◆ Task objective: Please find the lines in the entries below that contain the word "agent", and copy each one.

Content starts

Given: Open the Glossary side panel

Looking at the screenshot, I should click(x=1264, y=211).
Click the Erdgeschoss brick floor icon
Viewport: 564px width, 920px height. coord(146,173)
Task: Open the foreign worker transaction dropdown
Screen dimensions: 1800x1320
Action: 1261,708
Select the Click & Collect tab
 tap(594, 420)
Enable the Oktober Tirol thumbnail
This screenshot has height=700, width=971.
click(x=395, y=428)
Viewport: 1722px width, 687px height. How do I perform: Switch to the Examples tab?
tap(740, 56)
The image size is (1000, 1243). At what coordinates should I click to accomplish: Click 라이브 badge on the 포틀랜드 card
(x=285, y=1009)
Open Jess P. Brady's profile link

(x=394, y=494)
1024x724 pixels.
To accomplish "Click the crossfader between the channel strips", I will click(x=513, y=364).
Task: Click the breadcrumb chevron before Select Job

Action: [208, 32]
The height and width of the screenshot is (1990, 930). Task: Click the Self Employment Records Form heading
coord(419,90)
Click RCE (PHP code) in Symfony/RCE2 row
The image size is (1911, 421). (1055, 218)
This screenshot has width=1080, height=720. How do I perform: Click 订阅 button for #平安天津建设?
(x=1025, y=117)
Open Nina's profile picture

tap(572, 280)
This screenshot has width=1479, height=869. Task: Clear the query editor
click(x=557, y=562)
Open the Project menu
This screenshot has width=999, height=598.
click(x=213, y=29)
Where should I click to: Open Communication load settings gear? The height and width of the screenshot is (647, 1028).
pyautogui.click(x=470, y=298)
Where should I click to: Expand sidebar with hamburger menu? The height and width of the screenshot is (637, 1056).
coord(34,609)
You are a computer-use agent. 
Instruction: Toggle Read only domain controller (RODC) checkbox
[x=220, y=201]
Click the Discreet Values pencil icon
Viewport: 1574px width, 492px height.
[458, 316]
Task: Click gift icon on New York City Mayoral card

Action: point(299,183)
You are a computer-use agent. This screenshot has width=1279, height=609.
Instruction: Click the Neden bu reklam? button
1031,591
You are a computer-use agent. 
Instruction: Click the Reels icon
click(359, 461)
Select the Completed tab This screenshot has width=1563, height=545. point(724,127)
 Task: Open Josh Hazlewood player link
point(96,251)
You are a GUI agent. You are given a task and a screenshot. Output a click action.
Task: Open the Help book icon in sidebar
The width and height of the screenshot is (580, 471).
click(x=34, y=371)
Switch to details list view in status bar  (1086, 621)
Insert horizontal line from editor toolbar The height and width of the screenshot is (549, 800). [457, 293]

Content ends

◆ Solved problem:
You are a computer-use agent. 
You are a computer-use agent. This screenshot has width=1279, height=609.
You are a computer-use agent. 
You are a GUI agent. You are given a task and a screenshot. Output a click action.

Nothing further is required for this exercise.